I deal with this everyday working in an ICU, I think it is the hardest part about being a nurse in the ICU setting. You don't say whether ethics was called. People need education on what Health Care Proxy, Living Will and DNR really mean and it should start in High School. So sorry for this nurse, know what you went through and it is hard not to feel like we fail them.

As a former ER/ICU nurse, I can't count the number of times that this very thing happened to me. It's horrible when you know the patient wants to go in peace, but the family wants everything done, even though the patient is in excrutiating pain from cancer, dying of Alzheimer's disease, or any other disease, including old age. In my opinion, keeping the one that they are supposed to "love" against their wishes is the most selfish thing any family member can do. While working as an ICU nurse one day, I had a patient who coded over the weekend. Her regular doctor wasn't on call, and the doctor on call refused to call the code, even after 45 minutes of non-stop CPR and so many shocks to the heart that we lost count. Finally, I took it upon myself to go to the waiting room and explain to the family that the only thing keeping their mother alive was the fact that we were manually pumping her chest and that it was the only thing keeping her "alive" (even though she wasn't). I gave them the option of coming into the ICU without even consulting the doctors, who were standing around refusing to make any kind of call. They all filed into the ICU, and after seeing what was going on, gave their permission for everything to be stopped. I thought that the doctors would be furious with me, but the cardiologist actually went to the nurse manager the next day and complimented me for taking it upon myself to get the family to stop what never should have been started. Although we know what is best for the patient, we are not allowed, as nurses, to refuse the families wishes, even if they are not the wishes of the unresponsive patient. I'm sure that a lot of you have seen "slow codes" in your careers, but the person who wrote this article didn't fail this patient; she only did what she took an oath to do. Until the rules are changed so that the families don't have the final say-so, this will probably always continue.

Specializes in trach,vent,rehab,long term.

As we as Nurses have seen many things it often changes our thoughts on Living and Dieing....Yes we know what we want for ourselves but put in the place of the deciding one is tough.We are Medical,caring and have families as well,I went against my sister as well to protect my father.All I got was years of not talking to my sister.There will never be an easy way to end the pain and suffering we see everyday,but if I give a patient/family five quality minutes a day I have done my job so to speak.Thanks for bringing us back to WHY WE BECAME NURSES.

Specializes in CNA.

So sad :*(

Specializes in LTC.

I had a similar, although not so horrific, situation with a patient who had a living will while I was in clinicals. He also did not have a DNR and apparently thought the living will would be enough, which it was not. He had constant and severe UTI's which invariably lead to sepsis, inability to eat, altered mental status, just general suffering. He also did not want to be maintained with antibiotics, artificial fluids and feeds. But he was getting all of that against his wishes.
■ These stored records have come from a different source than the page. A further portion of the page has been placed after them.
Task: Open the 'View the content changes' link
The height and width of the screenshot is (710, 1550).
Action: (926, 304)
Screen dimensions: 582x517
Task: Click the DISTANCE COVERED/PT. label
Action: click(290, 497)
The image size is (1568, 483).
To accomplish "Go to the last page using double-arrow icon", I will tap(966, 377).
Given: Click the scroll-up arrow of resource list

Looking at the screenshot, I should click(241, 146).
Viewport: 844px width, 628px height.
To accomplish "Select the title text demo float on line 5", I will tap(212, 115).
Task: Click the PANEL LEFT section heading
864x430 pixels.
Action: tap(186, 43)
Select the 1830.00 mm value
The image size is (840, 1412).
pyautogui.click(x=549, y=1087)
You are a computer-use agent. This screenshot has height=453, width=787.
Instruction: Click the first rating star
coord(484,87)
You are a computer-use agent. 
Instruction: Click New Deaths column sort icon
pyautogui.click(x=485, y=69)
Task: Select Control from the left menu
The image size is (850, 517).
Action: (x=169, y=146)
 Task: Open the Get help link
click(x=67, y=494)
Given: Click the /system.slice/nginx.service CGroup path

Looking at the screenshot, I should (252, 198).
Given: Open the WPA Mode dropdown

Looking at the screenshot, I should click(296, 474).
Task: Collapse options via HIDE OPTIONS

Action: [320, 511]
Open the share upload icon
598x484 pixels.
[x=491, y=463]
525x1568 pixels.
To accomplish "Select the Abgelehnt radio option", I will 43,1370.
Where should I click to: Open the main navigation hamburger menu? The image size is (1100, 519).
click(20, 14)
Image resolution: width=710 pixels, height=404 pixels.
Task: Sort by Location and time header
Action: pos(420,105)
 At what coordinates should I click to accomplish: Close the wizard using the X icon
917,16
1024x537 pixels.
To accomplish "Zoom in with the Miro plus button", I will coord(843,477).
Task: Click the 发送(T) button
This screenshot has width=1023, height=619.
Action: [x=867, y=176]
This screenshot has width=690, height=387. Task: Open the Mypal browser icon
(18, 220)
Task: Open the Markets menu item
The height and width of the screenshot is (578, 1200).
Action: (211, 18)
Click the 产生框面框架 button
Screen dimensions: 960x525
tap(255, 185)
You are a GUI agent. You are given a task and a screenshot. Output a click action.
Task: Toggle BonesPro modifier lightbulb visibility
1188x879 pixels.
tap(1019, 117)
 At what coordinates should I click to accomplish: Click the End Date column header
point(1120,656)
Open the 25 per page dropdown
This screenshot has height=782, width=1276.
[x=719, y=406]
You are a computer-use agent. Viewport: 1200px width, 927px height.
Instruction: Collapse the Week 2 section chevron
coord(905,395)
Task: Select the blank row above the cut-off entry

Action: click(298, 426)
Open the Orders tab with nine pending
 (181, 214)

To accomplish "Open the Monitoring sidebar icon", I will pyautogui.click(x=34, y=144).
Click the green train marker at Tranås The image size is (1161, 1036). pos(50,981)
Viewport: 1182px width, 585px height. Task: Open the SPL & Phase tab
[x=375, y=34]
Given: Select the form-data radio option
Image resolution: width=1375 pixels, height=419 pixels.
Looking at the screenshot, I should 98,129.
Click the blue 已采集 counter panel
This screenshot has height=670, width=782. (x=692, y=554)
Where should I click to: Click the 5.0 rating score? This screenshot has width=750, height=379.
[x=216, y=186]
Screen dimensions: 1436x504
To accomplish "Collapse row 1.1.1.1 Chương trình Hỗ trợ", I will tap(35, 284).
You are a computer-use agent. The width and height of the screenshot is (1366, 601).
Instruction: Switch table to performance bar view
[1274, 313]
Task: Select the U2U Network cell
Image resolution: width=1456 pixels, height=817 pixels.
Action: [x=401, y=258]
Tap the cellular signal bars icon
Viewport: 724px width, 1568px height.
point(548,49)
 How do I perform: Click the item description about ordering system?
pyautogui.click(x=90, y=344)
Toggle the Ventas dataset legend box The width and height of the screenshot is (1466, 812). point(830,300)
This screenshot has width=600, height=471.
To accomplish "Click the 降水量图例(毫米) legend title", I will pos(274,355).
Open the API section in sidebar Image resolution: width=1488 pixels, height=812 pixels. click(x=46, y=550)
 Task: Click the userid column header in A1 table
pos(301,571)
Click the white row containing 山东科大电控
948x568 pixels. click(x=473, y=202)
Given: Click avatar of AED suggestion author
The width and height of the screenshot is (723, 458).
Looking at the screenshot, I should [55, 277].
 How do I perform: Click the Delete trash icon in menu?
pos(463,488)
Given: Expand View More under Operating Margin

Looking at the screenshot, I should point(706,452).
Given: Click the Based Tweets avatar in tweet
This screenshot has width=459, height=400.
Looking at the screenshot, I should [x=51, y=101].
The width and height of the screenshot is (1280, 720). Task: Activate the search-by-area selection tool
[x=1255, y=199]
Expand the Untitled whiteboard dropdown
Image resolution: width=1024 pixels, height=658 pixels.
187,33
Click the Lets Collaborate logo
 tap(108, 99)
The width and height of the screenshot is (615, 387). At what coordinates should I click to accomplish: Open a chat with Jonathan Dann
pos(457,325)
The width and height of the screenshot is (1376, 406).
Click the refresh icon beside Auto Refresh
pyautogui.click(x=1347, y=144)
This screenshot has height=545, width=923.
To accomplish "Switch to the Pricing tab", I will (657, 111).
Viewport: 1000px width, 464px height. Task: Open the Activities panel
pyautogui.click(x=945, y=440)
I asked my clinical instructor why this was happening to him and she said the courts honor the family's wishes more than the Living Will and that judges do not consider the Living Will as strongly as they do the wishes of the family. Coincidentally, 2 weeks after he was my patient on a Med Surg floor, I was on a rotation to the E.R. and who should be brought in thru the door on a gurney via ambulance but my same friend. He was a nursing home resident as it turned out and his family came in with him, hard on the ambulance drivers heels, to make sure he got every single bit of care that was possible. Care that he did not want. But no nurse can consider themselves a failure in such a case. It is the court systems that are at failure for this, by not signalling that they will enforce the patient's wishes and the family who are to blame for wanting to cling to him when life wants to let him go.